Key — indicates a tournament included in the Asia Rugby Sevens Series.

==Past champions (schools)==

| Year | Venue | Cup | Plate | Bowl |
|---|---|---|---|---|
| 1999 | Bogambara Stadium | Isipathana College | Kingswood College | no competition |
| 2000 | Bogambara Stadium | St.Anthony's College | Trinity College | Wesley College |
| 2001 | Bogambara Stadium | St Peter's College | Wesley College | Ruhunu Combined |
| 2002 | Bogambara Stadium | Vidyartha College | St.Anthony's College | St. Thomas' College |
| 2003 | Bogambara Stadium | Isipathana College | Royal College | Dharmaraja College |
| 2004 | Bogambara Stadium | Kingswood College | St. Sylvester's College | Isipathana College |
| 2005 | Bogambara Stadium | St.Anthony's College | Science College | Dharmaraja College |
| 2006 | Bogambara Stadium | St.Anthony's College | Kingswood College | St. Sylvester's College |
| 2007 | Bogambara Stadium | Isipathana College | Dharmaraja College | Vidyartha College |
| 2008 | Bogambara Stadium | Isipathana College | Dharmaraja College | Ananda College |

==See also==
- Rugby union in Sri Lanka
- Asian Sevens Series
- World Rugby Sevens Series
- Rugby World Cup Sevens

==Notes==

 The Jaffna Challengers and North Western Blacks were declared joint champions of the 2012 Carlton Super Sevens series.
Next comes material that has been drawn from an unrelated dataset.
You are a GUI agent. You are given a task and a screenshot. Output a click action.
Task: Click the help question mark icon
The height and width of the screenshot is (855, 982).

 Local tournaments (shown in italics) were added to the Carlton series for the final two seasons. These tournaments were not part of the Carlton Super 7s competition that included marquee international players, but were used as preparation to select the best local players for the main competition later in the season. In 2013 the local tournaments were at Nuwara Eliya and Nawalapitiya. In 2014 they were held at Kurunegala and Beliatta.
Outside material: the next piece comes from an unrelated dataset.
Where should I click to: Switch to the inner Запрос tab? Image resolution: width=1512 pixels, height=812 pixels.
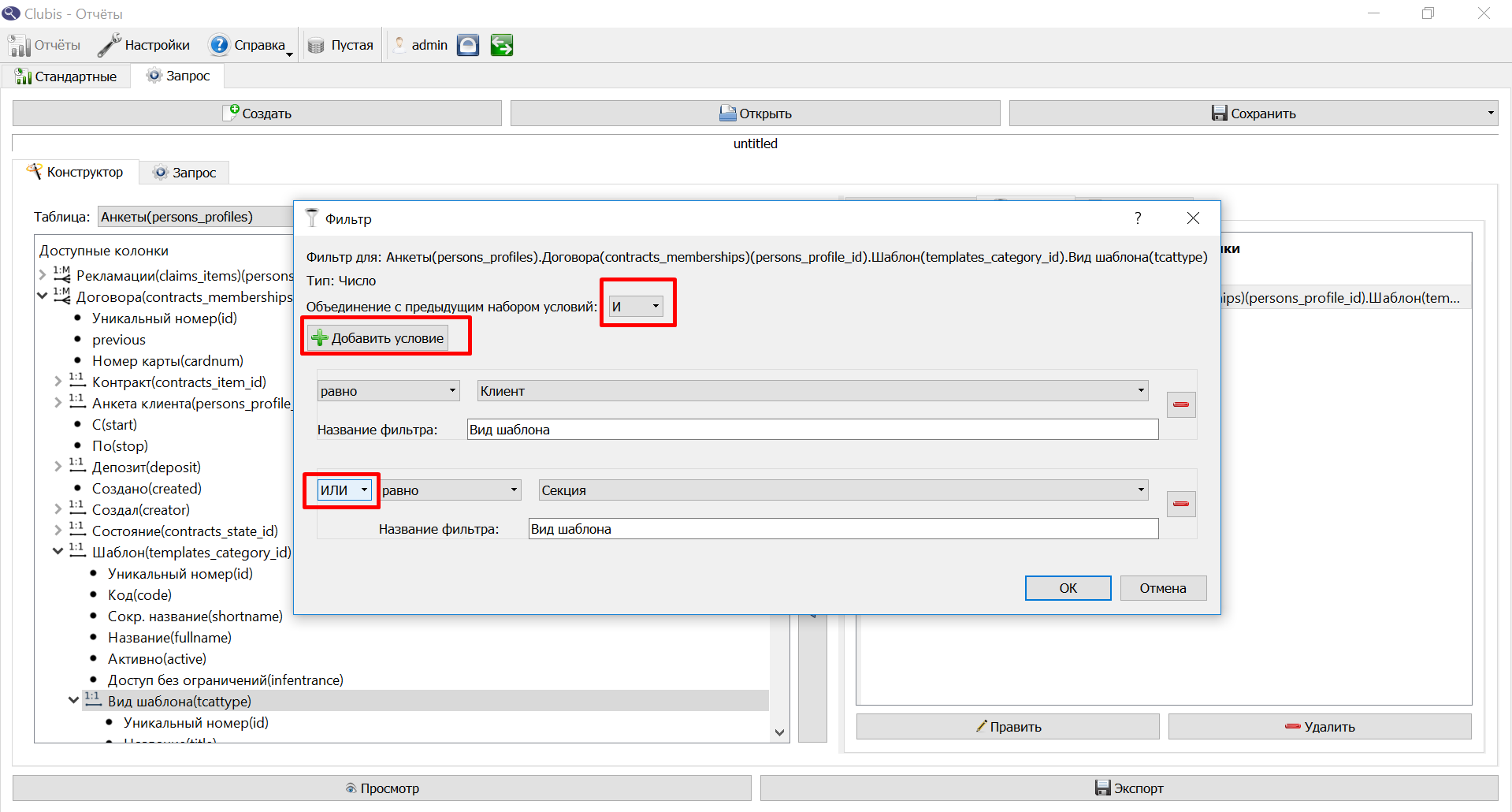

 Colombo was scheduled for 26–27 September as the third leg of the 2020 Asian Sevens Series, prior to August 2020 when Asia Rugby cancelled all their remaining competitions for the year due to the impact of the COVID-19 pandemic.

 Colombo was scheduled for 25–26 September as the third leg of the 2021 Asian Sevens Series, but was subsequently replaced in the calendar by Dubai.